In September 2014, the company was noted as "Beijing's largest real estate agency by market share" with 52% of the market, at which point it had 1,500 branches in eight cities. On October 24, 2014, Homelink stopped the cooperation with "Fang.com" and lost part of real-estate information and resources. But it changed its brand name to "Lianjia". In the same year, Homelink commenced two financial services. One is the third-party payment business "Lifangtong", which is responsible for fund trusteeship, and the other is a peer-to-peer (P2P) financial services "licailianjia". More specifically, "Lifangtong" has obtained a third-party payment license issued on July 15, 2015. Although it could guarantee the safety of the funds in the process of transactions, many people doubted it. The public focused on the suspected misappropriation of funds and the deregulation of housing funds. In 2015, the cumulative turnover of "licailianjia" reached 13.8 billion Chinese yuan, with approximately 320,000 investors. At the end of 2014, Homelink have merged real-estate intermediaries such as "Yicheng" in Chengdu, "Deyou" in Shanghai, "Yijia" in Beijing and so on to extend its market size. Started from 2016, the aim of Homelink in the next five years was to find more investors and cooperators, on April 6, Homelink completed 6 billion Chinese yuan external finance, and on July 24, Ray White has signed an agreement to list newly built and pre-owned properties and cooperated its agency services with Homelink. Lianjia will co-list Ray White's Australian and New Zealand properties and upload the housing information in Mandarin on its websites. Moreover, in September 2017, Lianjia signed a strategic investment agreement with Century 21 which meant that Lianjia hold 10% of fully diluted shares of Century 21. On June 26, 2018, Lianjia signed with Gridsum Holding Inc, the leading provider of cloud-based big-data analytics and artificial intelligence. Gridsum Holding Inc. decided to provide a Marketing Automation to Homelink as its open-listing platforms in the future. The system will be used in Lianjia.com and Ke.com. In the same year, on September 5, Tencent decided to invest 1 billion US dollar to Homelink and cooperate with its core business in property brokerage.

==Awards==
- Top Ten Brand Institution Awards for Real Estate Brokerage Industry
- 3.15 Honesty Alliance Real Estate Agency
- Grade I Qualifications of Intermediary Service Institutions for Stock Housing in Beijing
- Vice President Firm of Beijing Real Estate Agency Association

==Controversies==

===Illegal lending===
In February 2016, Lianjia was accused of suspected concealment of true information, luring and misleading uninformed consumers to buy problem houses.

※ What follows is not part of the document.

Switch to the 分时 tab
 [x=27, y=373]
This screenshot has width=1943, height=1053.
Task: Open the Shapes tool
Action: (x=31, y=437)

Moreover, Lianjia also offered illegal mortgage loans and breaching contracts to unwitting buyers. On February 24, The Consumer Insurance Commission in Shanghai announced two illegal lending cases of Lianjia, including illegal sales of mortgage houses. After the supervision, all so-called "financial products" were suspended from February 24 and the funds in P2P platform were supervised by the third party. The manager of Homelink proposed the improvement of the management system and returned all the consumers' payment back.

===Formaldehyde levels===
In December 2017, some of the Ziroom rental houses under Lianjia were suspected of exceeding the formaldehyde standard. It caused many tenants felt headaches and coughs. According to the national standard, the maximum indoor formaldehyde concentration is 0.1 mg/m^{3}, but the tests has shown that the indoor formaldehyde concentration in Ziroom living room reached 1.018 mg/m^{3}. Ziroom announced that consumers were able to ask all the rents back or change other services at any time. Alternatively, Ziroom will provide free air purifiers for 90 days.